Our theme this year is making and breaking friends and I have spent the last week looking at the entries for our annual video Festival. A lot of them had things in common. There was many a track of “I’ll Be there for You” by the Rembrandts (the “Friends” theme song) and several “You Will Be Found” from Dear Evan Hansen.
I saw kids walking in on their first day at a new school or being alone in a crowd or having no friends. You feel their distress in these situations. I was brought up in a time when you were told to buck your ideas up and stop feeling sorry for yourself. People took a pride in taking things on the chin; having a stiff upper lip they called it. Crying was for babies. I don’t think that cuts any ice today.
If kids are hurting, feeling sad or have trouble eating, sleeping we don’t want them to suffer in silence do we? Hopefully we’ve moved on from the stiff upper lip and can be there for them, open a conversation – or merely smile and ask if they are ok.

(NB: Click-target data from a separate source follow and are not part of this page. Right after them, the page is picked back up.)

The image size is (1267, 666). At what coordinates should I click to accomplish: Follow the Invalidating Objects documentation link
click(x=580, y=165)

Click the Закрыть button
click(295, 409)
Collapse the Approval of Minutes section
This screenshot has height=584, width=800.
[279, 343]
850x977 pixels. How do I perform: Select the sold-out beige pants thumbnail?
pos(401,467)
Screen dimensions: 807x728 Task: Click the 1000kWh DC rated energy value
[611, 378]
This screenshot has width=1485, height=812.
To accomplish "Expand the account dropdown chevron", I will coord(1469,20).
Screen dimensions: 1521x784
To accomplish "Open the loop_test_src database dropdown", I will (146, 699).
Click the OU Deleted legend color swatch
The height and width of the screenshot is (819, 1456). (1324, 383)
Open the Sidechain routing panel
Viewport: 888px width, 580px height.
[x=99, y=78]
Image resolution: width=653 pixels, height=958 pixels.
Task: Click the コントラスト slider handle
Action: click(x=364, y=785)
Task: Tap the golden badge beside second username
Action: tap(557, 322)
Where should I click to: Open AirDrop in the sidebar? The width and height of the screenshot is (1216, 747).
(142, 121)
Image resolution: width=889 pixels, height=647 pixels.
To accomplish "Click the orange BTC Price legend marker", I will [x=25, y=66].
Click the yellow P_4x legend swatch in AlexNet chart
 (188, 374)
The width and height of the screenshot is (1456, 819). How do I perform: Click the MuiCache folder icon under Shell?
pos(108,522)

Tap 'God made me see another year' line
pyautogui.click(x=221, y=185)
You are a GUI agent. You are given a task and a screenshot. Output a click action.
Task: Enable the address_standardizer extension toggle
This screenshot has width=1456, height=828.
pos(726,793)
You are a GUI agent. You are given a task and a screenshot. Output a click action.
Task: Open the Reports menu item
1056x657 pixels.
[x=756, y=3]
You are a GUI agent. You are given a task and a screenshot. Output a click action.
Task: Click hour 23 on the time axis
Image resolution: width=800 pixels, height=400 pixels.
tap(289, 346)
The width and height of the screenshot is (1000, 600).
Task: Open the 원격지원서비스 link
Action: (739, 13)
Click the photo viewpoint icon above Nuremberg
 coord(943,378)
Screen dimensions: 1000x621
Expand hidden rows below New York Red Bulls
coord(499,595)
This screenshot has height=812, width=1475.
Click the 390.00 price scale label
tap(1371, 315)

It’s Children’s Mental Health Week this week and it’s a sobering thought that according to the Mental Health Foundation 20% of adolescents may experience a mental health problem in any given year. Naturally I believe that theatre work can help young people with their mental health. It’s positives include building resilience, self-esteem, and confidence, encouraging empathy and shedding inhibitions along the way. But more – I think that engaging in acting, dancing, and singing truly takes them somewhere else. At the very least it is a distraction – time out of normal life. The chance to feel something intensive and be surrounded by others.
And in those videos there was always someone who turned to them and wanted to help – who held out a helping hand. We all know we are alone in the world but it’s through others that we learn to be happy – that little connection of hope that surges in the heart. I wish our work could reach more children and young people because I know it’s so healthy for them to share the togetherness of the room. It’s a safe place for them to explore feelings and feel a little less alone.